The real struggle could come once a deal is signed. This Andean nation will have to open its arms to thousands of guerrillas who have long been seen as the enemy.
The stigma of being a former fighter is hard to shake, said Alirio Arroyave, 55, who broke from the National Liberation Army guerrillas in 1991.
“If you look for work and say you are demobilized, you are not accepted anywhere,” he said. “You are shut out.”
More troubling, former guerrillas have been targeted by paramilitary groups and neo-paramilitary gangs, he said.
“In Colombia, it’s riskier to submit yourself to building peace than it is to participate in the war,” he said.
In 2005, when paramilitary leaders were given the opportunity to demobilize and confess their crimes in exchange for reduced prison sentences, more than 25,000 put down their arms. But thousands of others did not, and many of the holdouts form the backbone of neo-paramilitary criminal gangs. The Nuevo Arco think-tank estimates that former paramilitary fighters make up 80 percent of these new gangs.

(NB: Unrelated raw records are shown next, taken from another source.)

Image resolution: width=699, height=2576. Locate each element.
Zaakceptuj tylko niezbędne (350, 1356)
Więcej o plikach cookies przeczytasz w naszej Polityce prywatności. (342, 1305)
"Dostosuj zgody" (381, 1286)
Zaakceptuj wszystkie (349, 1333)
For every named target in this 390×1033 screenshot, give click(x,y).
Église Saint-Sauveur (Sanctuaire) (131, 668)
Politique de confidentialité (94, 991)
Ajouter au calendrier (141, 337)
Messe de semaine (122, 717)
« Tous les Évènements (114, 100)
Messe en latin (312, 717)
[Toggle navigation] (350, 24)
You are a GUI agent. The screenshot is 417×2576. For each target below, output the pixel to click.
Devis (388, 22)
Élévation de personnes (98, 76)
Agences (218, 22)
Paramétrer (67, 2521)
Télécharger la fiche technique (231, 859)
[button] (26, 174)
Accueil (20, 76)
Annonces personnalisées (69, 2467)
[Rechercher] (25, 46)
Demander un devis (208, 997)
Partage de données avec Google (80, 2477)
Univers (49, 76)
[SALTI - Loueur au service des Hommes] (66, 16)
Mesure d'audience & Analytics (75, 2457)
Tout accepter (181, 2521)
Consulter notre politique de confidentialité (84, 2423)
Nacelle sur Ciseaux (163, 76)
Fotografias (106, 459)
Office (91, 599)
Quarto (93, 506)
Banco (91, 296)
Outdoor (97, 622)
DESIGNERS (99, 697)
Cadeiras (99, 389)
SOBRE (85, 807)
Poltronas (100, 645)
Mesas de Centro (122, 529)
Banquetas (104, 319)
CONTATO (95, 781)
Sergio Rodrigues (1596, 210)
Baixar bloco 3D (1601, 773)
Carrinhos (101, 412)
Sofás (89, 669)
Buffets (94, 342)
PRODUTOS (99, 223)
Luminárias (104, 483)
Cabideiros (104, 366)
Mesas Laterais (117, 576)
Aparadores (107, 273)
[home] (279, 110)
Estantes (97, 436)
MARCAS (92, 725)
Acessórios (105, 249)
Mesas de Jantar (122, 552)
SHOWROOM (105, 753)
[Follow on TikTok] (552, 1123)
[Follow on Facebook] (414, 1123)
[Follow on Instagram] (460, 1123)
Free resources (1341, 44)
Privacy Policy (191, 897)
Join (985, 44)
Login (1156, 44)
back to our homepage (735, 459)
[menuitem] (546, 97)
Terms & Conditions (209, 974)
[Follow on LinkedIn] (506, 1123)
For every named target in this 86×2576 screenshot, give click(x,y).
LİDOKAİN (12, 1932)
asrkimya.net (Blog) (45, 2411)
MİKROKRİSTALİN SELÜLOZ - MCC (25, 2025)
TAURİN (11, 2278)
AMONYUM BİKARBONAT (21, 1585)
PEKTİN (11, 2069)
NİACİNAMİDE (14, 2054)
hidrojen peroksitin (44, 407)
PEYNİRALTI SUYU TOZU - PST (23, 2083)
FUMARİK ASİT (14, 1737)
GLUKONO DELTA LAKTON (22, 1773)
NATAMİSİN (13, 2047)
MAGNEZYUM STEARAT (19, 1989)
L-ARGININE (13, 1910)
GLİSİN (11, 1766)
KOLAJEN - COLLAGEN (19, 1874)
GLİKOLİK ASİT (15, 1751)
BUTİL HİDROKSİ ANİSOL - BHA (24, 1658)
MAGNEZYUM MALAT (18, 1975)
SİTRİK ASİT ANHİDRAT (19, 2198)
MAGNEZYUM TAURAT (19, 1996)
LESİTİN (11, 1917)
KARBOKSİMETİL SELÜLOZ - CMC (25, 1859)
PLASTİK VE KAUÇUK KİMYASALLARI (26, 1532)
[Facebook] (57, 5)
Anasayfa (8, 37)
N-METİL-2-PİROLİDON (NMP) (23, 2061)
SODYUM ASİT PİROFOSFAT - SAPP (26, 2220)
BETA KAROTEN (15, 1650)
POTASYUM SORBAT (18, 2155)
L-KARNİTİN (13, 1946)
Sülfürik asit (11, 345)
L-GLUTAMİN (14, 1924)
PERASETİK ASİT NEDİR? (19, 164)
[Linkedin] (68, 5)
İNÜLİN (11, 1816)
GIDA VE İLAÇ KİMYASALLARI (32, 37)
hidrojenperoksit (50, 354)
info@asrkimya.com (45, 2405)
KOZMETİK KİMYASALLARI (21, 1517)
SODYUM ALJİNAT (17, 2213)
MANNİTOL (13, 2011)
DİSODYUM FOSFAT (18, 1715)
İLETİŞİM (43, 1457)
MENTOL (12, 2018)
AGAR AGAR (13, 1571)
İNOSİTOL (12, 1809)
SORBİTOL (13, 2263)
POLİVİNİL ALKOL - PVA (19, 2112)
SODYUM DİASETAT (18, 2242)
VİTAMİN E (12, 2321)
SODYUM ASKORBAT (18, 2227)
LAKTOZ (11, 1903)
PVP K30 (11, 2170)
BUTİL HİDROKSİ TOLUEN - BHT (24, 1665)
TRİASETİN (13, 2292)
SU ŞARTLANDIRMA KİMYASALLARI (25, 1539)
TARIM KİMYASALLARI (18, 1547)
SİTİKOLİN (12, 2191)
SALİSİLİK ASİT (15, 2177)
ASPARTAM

If the FARC aren’t brought into the fold, similar criminal gangs could arise.
The peace process could also present legal challenges. Much of the FARC’s leadership is wanted on murder and drug charges. One of their negotiators, known as Simon Trinidad, is serving a 60-year sentence in Colorado for kidnapping and it’s unclear if he will be able to participate in the talks. But Colombia may risk breaking international law if it provides amnesty.
“I don’t know of a peace process in the world that hasn’t faced the issue of what to do with people who have committed war crimes and terrible violations of human rights,” said Cynthia Arnson, the Latin America Program Director at the Woodrow Wilson International Center for Scholars. “The question is how to both maximize the chances for peace and maximize the chances for justice.”
Special correspondent James Bargent contributed to this report from Medellin.